What Hurricane Ian did two years ago was force insurers to close their Florida operations or declare themselves insolvent. And, it increased the coverage lineup for Citizens Property Insurance Corp., the state’s insurer of last resort, which has had to sharply increase its rates and release many of its policies to new, incoming insurers to the state.
CoreLogic, which provides data and analytics for a number of industries, estimates insured losses in Florida and Georgia from Helene between $3 billion and $5 billion, not counting losses to the National Flood Insurance Program, which does not affect the private market.
Moody’s Analytics estimate of Helene’s total losses is between $20 billion and $34 billion, with property damages ranging from $15 billion to $26 billion. Officials with Moody’s said it was too early to project insured losses.
AccuWeather estimated the overall economic loss to come in at $145 billion to $160 billion.
“Insured losses will be much lower than economic losses due to limitations of flood insurance for those who had it,” Perez-Duque said. “While a lot of claims have already been filed (over 60,000 insurance claims in Florida alone as of Oct. 1), it will be key to determine for those claims if the proximate cause of loss was wind (which peaked at 140 mph) or flood (with some properties submerged in feet of water).”
As far as insurance rates, some policyholders in Florida were just starting to see a soft reduction in their renewal rates.

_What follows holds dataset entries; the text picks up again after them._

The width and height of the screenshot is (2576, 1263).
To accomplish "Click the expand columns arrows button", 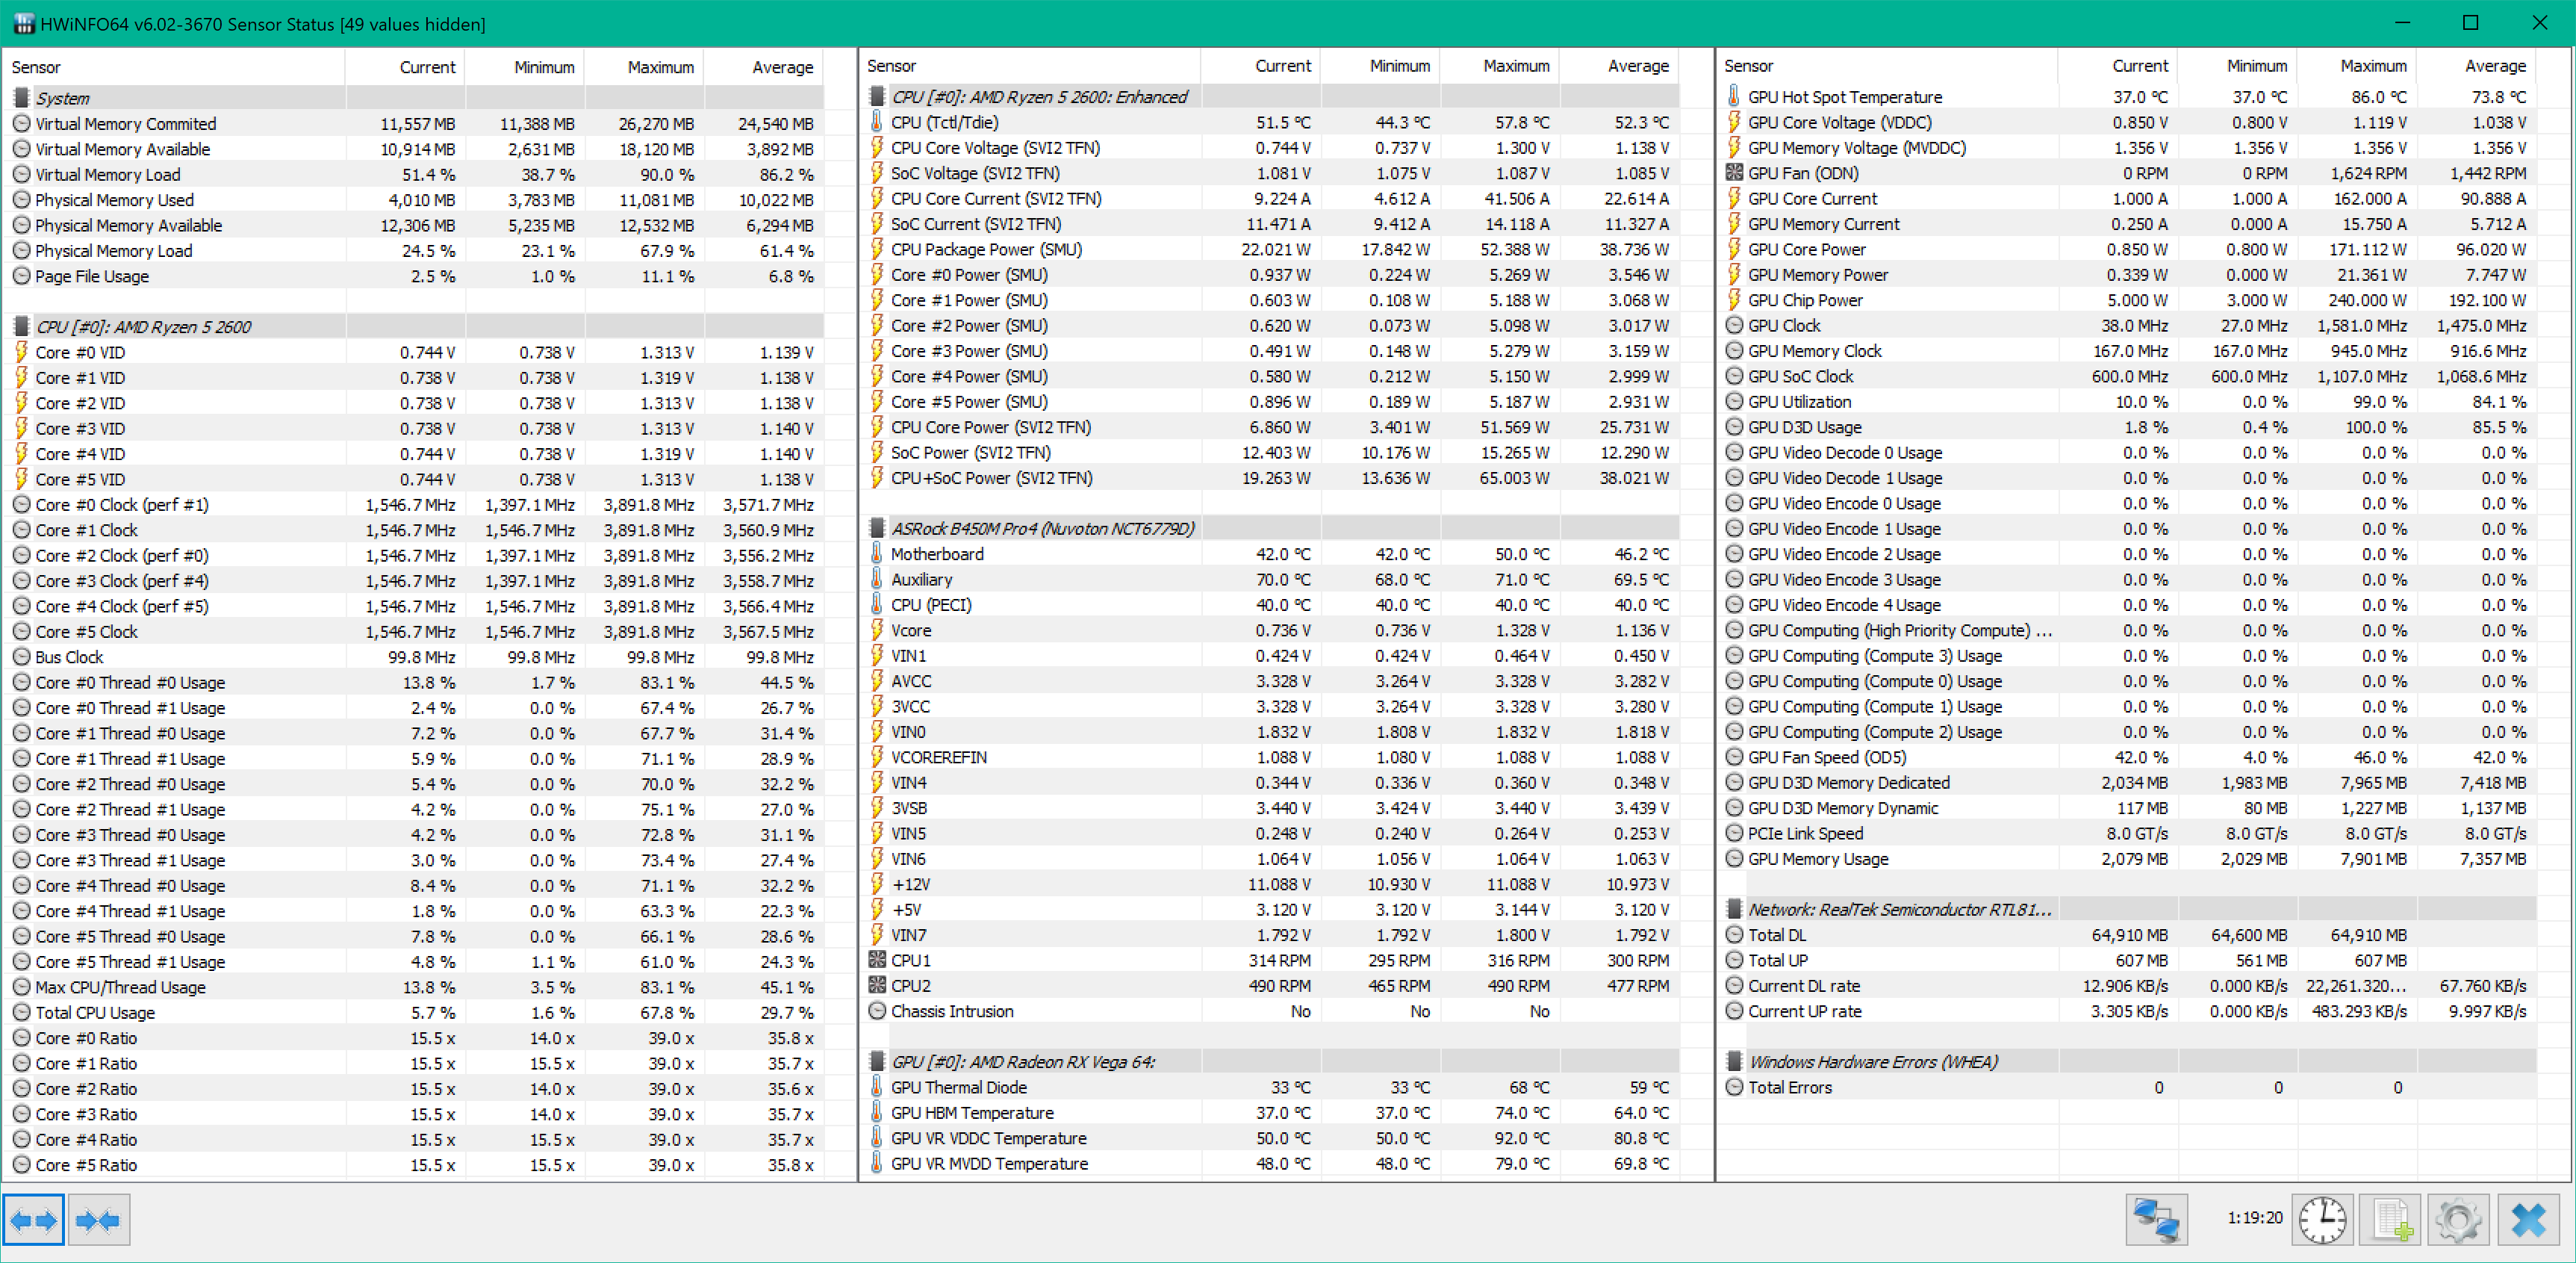I will 33,1219.
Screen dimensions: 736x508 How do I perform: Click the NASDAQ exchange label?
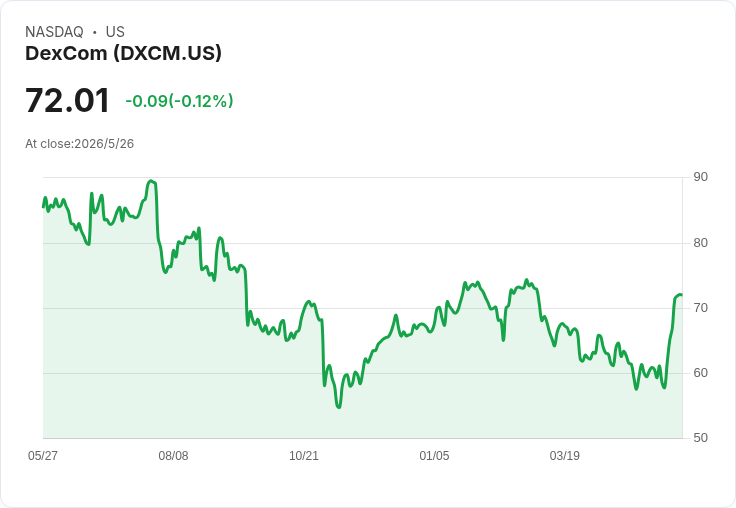tap(54, 32)
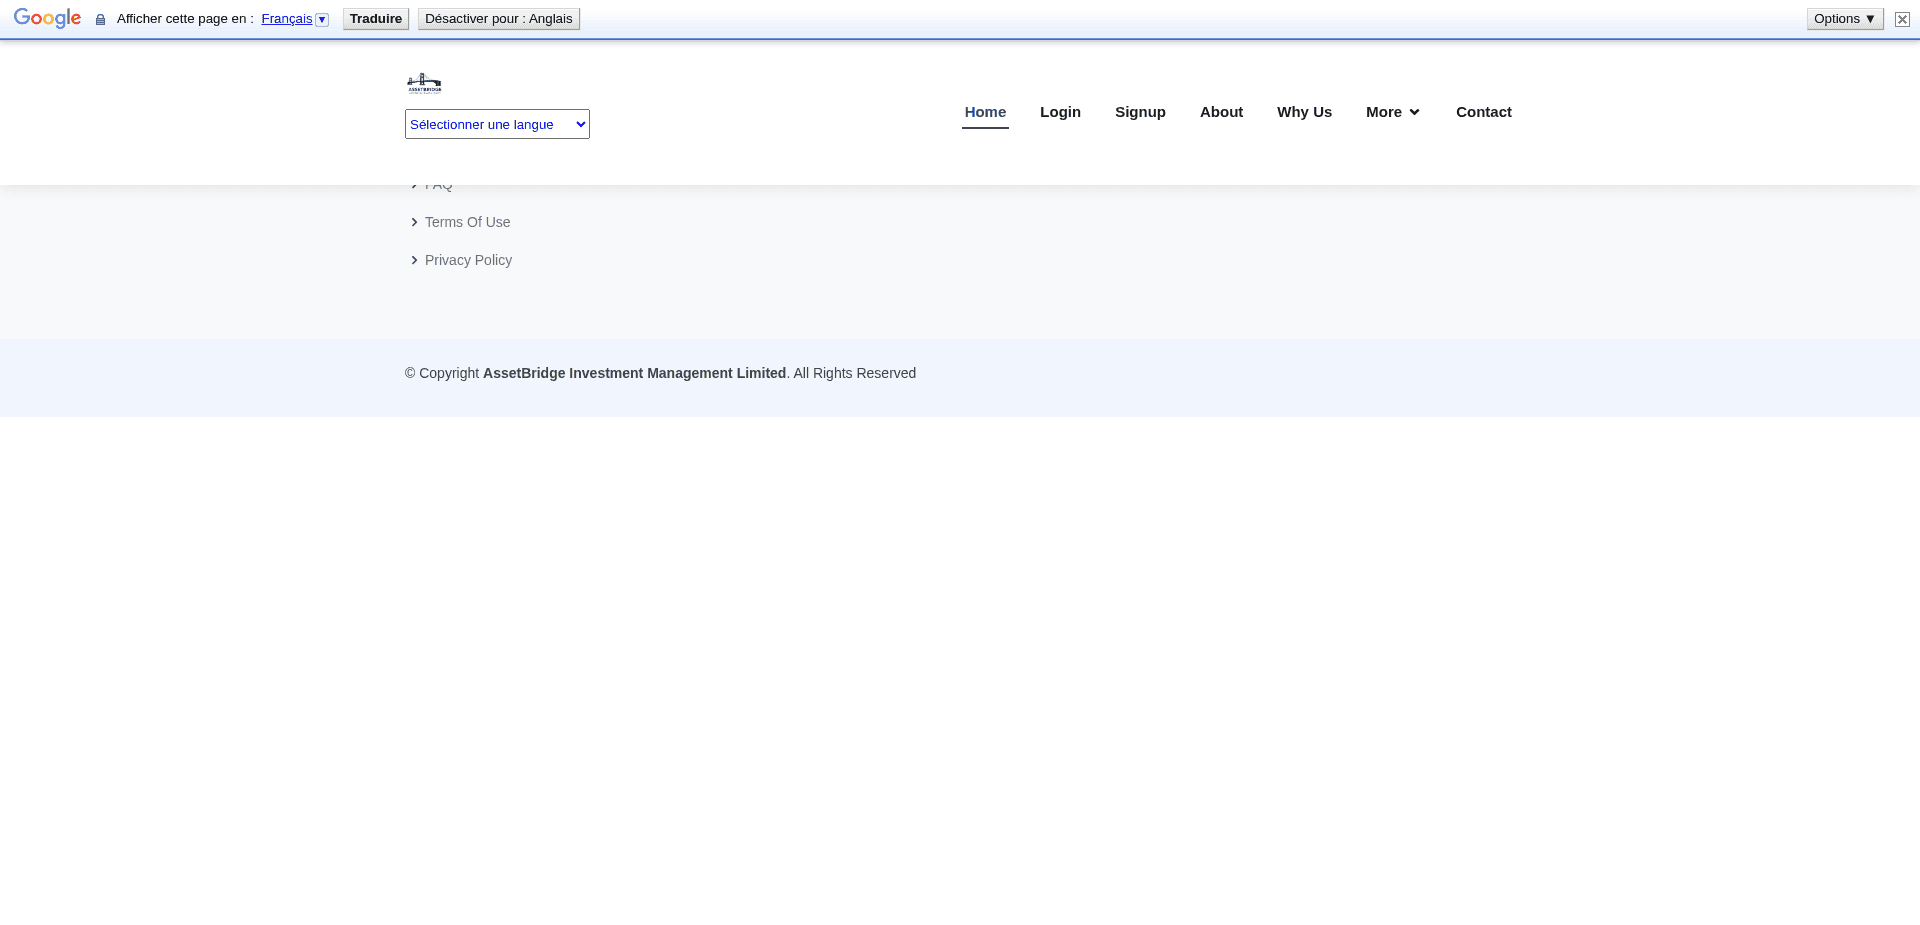Click the Traduire button
The height and width of the screenshot is (925, 1920).
tap(375, 18)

That could be reversed the next time around, although there’s a larger share of insurers in Florida now.
Damages outside of Florida often have some type of impact on reinsurance companies that manage insurers in this state.
“For property and auto carriers paying billions in claims, this will be a before and after event which will affect rates and capacity,” Perez-Duque said. “This review takes time to cycle through, but it doesn’t help in an insurance market that was transitioning from hard to stable after the wrath of Hurricane Ian and other factors pushing reinsurance for catastrophe coverage to all-time highs.”
Perez-Duque said that many residents in other states, far from the coastlines, lack federal flood insurance and would not be covered by such a disaster.
“The storm dumped in rain the equivalent of the entire water basin of Lake Tahoe in an area that was not prepared at all for this, and where flood insurance is not as commonplace to have in the non-coastal areas of Georgia, South Carolina and North Carolina,” he said.
In fact, CNBC estimated this week that just 1% of homes damaged by Hurricane Helene had flood insurance.
“The losses are tremendous and of all sorts, from loss of life to property and auto total losses, business interruption, overflow of sewage and chemicals, power grid failure, drowned chicken flocks, quartz mining for computer chips, and damage to crops, such as cotton fields (estimates of close to 6% of annual cotton production was lost),” Perez-Duque said. “This storm was remarkable in its extent and variety of damage.”
Hurricane Helene has killed more than 160 people, and many are currently classified as missing.
Want to help Helene’s victims?
One of Perez-Duque’s friends is Lyle Chariff, who has organized a GoFundMe page for families in Hendersonville and Asheville in the hard-hit areas of North Carolina.
“As a firm, and personally, we are supporting relief efforts,” Perez-Duque said.